The RDF graph

First things first, the Resource Description Framework (RDF), is a W3C recommendation since 2003, with an update to version 1.1 in 2014. Its purpose is to achieve what the Web has enabled for documents, but this time with data. Since the dawn of the Web, one of its main strength is to enable users to interlink documents easily, building browsing paths for the Web users. One Web page can be the starting point to an infinity of other Web pages. With RDF, it's the same, but with data.

What is a graph?

A graph is a structure in which each node can be related to an infinity of other nodes. Without further ado, let's see what our family data looks like as a graph (not RDF yet):

The graph of the Landais-Todorov family

This graph doesn't represent all the data, but it shows the key features of a graph model: each node can be linked directly to an infinity of other nodes via unidirectional relations. For instance, if we were interested in uncle/nephew relationships and would like to have a more direct connection, we could perfectly link Boris to Isaac and Salomé with an hasUncle property, without affecting the rest of the graph. The data model is not limiting.

Another way to represent a graph is write the triples that compose it. A triple is a statement compose of a subject, a property (or predicate) and an object.

Subject	Predicate	Object
Olga	isInLoveWith	Eric
Boris	hasSister	Olga
Salomé	hasBrother	Isaac
...	...	...

From a graph to an RDF graph

RDF is a standard that is used to represent data as a graph, but it also includes a vocabulary to semantically describe the things depicted by the graph. First, let's add a pinch of RDF and semantics on our family graph:

The RDF graph of the Landais-Todorov family

Subject	Predicate	Object
http://elandais.fr/eric	http://xmlns.com/foaf/0.1/givenName	"Eric"
http://elandais.fr/eric	http://example.com/isInLoveWith	http://elandais.fr/olga
http://elandais.fr/salomé	http://www.w3.org/1999/02/22-rdf-syntax-ns#type	http://example.com/Female
...	...	...

Same triples but in the standard Turtle syntax, the most common and convenient way to write RDF by hand:

@prefix rdf: <http://www.w3.org/1999/02/22-rdf-syntax-ns#> .
@prefix foaf: <http://xmlns.com/foaf/> .
@prefix ex: <http://example.com/family/> .

<http://elandais.fr/eric> foaf:givenName "Eric" ;
	ex:isInLoveWith <http://elandais.fr/olga> .
<http://elandais.fr/salomé> rdf:type ex:Female .
...

I have added a lot of new stuff, so I think the best way to explain with clarity is to explain the changes one by one.

What are the xx: prefixes?

If you are familiar with XML namespaces, this is roughly the same in RDF. The prefixes are a shortcut, as everything in RDF is identified with a URL. This way when you type information you don't need to always write the full URI, you only need to declare the prefixes at the beginning of your file. For instance, foaf:age is actually http://xmlns.com/foaf/0.1/age, which is a link to the specifications of the Friend Of A Friend vocabulary. This system is very convenient as it enables anyone to create an age property as long as they have control over an Internet domain.

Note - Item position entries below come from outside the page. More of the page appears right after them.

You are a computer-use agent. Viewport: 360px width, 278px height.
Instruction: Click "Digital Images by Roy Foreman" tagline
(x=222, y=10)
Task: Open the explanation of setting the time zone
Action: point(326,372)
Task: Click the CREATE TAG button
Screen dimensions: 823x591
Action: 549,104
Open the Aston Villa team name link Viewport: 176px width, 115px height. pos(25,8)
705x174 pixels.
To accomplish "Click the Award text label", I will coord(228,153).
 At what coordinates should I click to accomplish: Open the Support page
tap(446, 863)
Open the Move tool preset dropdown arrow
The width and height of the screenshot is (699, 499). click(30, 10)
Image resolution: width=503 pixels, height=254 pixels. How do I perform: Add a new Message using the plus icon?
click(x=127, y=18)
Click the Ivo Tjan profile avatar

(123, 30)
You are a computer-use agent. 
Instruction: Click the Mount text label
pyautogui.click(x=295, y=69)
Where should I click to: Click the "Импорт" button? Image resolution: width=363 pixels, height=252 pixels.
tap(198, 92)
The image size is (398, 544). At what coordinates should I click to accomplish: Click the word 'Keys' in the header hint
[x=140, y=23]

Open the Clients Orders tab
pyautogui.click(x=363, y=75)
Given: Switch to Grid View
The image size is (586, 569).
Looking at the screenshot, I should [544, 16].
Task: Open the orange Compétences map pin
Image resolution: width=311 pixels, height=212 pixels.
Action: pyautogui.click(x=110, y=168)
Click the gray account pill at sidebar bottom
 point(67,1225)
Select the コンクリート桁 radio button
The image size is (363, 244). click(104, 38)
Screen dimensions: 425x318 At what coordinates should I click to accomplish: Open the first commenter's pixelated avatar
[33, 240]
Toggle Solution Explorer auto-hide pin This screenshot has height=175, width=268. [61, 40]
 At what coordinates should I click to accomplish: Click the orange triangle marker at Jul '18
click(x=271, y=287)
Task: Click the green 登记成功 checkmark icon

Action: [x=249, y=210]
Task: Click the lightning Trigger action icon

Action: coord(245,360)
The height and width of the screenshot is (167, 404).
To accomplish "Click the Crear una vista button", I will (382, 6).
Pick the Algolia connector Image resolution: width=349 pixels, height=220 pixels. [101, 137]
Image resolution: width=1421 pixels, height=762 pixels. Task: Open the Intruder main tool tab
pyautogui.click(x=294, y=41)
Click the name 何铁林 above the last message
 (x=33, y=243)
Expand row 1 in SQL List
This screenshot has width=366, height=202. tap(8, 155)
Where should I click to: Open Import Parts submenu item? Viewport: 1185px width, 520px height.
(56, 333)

For instance, I could create the property http://colin.maudry.com/properties#age. I haven't created a property for the age of a person, but I have created the DITA ontology, that resides in http://colin.maudry.com/ontologies/dita#, and for which the recommended prefix is dita:.

I also could have used ex:age, but FOAF is a very popular vocabulary on the Semantic Web to describe people, and is consequently very well understood by people and software that deal with RDF.

I see URLs instead of people's names

URIs (URL used as identifiers) are used to identify everything in RDF. They are very convenient because they rely on the Web technologies that ensure worldwide validity. If you own the domain yourname.net, you have the control over all the URIs that are based in this domain.

In our data, we see that the Landais family uses identifiers from the domain elandais.fr, because Eric Landais owns the domain. It is also possible to rely on an organization to create identifiers. For instance, I could use the URL of my About.me page to identify myself (http://about.me/ColinMaudry), since I have some control on what happens when you visit it.

The rectangles are strings, right?

They can be strings, but they can also be integers, dates, or a various range of types. They are groupped under the generic term "literal" and are the only nodes of an RDF graph that don't have a URI. Their specificity is that can only be the subject of a property, not the subject. They are consequently the extremities of a graph.

The graph looks quite messy...

That's what happens when you can link each nodes to any number of other nodes. This way of drawing graphs is only used for small graphs that are useful for future reference. For example, the DITA ontology has a graph representation drawn the same way. For small quantities of data you can view it as Turtle. Otherwise, you need to query it.